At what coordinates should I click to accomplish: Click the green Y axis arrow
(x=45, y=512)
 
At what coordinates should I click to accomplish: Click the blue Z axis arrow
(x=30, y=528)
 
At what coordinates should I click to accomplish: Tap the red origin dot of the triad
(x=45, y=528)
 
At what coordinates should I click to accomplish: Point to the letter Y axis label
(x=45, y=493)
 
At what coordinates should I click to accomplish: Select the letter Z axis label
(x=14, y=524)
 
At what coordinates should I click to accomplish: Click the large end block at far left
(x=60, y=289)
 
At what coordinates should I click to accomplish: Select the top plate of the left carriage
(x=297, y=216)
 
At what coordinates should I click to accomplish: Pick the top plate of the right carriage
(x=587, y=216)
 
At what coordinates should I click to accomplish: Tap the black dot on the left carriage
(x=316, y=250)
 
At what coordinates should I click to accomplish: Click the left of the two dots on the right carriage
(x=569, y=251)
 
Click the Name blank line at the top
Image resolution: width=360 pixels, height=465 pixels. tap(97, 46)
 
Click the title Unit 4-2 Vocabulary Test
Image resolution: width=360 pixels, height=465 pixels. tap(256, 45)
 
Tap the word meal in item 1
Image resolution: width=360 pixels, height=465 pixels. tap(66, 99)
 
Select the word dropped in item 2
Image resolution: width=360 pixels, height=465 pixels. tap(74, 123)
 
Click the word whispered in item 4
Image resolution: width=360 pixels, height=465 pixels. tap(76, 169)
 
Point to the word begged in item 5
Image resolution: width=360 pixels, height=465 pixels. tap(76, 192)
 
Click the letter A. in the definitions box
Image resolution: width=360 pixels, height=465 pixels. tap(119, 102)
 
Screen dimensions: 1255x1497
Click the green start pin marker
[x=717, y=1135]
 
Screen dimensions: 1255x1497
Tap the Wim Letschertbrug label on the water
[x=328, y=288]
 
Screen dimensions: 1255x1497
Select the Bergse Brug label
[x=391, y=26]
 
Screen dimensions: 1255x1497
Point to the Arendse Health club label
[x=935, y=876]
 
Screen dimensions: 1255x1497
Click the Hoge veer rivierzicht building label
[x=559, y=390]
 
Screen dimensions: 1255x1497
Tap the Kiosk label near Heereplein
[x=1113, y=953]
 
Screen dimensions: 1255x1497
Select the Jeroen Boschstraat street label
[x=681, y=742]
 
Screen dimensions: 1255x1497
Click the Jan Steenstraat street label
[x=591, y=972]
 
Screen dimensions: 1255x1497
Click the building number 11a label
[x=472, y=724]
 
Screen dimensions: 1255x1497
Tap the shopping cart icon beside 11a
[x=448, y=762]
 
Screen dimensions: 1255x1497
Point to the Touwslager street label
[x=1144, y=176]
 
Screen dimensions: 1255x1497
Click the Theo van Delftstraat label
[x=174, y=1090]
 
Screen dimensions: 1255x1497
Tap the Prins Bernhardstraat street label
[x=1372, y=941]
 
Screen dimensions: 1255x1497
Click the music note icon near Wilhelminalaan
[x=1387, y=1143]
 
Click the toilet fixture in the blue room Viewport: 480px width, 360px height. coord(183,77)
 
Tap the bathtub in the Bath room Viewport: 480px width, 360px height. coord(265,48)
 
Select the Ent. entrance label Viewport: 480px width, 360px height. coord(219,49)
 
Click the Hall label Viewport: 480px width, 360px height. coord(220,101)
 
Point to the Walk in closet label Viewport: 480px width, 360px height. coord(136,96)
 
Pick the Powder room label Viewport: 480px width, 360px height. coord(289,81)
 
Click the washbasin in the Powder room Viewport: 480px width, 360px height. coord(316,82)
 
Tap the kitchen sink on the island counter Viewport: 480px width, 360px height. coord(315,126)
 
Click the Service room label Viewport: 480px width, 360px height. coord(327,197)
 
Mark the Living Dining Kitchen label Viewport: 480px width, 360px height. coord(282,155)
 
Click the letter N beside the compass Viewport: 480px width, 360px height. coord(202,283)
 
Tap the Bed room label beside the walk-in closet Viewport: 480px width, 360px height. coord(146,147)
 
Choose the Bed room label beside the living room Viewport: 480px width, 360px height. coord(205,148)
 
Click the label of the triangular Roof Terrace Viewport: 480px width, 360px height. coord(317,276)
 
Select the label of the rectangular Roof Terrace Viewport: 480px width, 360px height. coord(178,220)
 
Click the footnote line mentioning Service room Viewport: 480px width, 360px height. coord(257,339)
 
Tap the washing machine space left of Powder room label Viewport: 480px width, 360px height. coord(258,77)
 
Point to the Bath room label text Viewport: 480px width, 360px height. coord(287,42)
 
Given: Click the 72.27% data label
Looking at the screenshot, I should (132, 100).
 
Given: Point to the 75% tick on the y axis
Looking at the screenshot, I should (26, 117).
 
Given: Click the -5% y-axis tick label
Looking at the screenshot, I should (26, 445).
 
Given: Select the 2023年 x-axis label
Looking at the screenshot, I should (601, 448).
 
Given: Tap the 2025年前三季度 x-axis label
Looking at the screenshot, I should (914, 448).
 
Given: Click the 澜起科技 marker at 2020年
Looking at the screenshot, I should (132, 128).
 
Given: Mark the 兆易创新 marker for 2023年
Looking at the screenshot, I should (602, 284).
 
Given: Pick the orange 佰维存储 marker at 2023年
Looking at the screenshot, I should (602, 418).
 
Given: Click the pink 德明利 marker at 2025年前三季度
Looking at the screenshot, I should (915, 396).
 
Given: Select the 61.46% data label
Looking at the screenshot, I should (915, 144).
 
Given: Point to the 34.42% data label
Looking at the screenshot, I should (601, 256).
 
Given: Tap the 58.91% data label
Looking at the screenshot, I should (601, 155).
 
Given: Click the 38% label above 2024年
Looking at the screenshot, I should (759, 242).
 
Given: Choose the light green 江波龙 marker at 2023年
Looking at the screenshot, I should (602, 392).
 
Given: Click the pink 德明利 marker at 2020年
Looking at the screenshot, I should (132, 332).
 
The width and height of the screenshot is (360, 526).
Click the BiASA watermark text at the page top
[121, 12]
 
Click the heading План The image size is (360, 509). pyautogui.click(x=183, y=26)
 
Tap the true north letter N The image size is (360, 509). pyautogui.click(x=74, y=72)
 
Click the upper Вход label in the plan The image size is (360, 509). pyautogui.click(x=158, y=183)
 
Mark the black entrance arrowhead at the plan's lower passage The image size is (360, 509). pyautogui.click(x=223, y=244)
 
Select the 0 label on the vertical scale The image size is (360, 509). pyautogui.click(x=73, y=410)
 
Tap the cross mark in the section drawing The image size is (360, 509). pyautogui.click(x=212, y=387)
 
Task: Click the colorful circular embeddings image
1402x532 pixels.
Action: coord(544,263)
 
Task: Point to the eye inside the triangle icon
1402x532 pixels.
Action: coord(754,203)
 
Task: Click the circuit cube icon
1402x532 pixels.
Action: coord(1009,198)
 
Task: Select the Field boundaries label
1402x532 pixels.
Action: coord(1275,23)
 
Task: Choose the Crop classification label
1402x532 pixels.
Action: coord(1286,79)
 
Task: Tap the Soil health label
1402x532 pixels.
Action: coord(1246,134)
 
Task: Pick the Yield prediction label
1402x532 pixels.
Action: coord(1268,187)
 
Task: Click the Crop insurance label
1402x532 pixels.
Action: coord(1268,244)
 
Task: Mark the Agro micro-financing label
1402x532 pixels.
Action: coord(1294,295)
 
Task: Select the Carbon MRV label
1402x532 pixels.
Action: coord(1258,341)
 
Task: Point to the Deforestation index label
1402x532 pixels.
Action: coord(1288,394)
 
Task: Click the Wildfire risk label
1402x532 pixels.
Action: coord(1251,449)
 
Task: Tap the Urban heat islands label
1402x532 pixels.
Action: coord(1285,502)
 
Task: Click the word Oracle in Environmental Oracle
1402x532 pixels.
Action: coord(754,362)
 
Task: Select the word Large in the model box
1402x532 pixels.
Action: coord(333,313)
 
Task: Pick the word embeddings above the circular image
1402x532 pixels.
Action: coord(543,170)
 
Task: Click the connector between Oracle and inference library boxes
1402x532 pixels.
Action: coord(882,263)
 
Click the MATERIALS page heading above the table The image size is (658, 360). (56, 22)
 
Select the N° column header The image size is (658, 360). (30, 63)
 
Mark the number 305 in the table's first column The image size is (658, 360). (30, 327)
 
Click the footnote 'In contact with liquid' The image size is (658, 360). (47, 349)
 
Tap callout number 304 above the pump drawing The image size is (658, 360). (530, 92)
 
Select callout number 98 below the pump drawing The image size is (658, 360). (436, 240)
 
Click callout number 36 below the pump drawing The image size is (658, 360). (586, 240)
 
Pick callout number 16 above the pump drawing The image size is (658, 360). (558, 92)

....................

§ **O que fazer**:
Transcreva, sem nenhuma alteração, os registros do início até a linha que contém "(x=297, y=216)", incluindo essa linha.

§ **Exercício resolvido**:
At what coordinates should I click to accomplish: Click the green Y axis arrow
(x=45, y=512)
 
At what coordinates should I click to accomplish: Click the blue Z axis arrow
(x=30, y=528)
 
At what coordinates should I click to accomplish: Tap the red origin dot of the triad
(x=45, y=528)
 
At what coordinates should I click to accomplish: Point to the letter Y axis label
(x=45, y=493)
 
At what coordinates should I click to accomplish: Select the letter Z axis label
(x=14, y=524)
 
At what coordinates should I click to accomplish: Click the large end block at far left
(x=60, y=289)
 
At what coordinates should I click to accomplish: Select the top plate of the left carriage
(x=297, y=216)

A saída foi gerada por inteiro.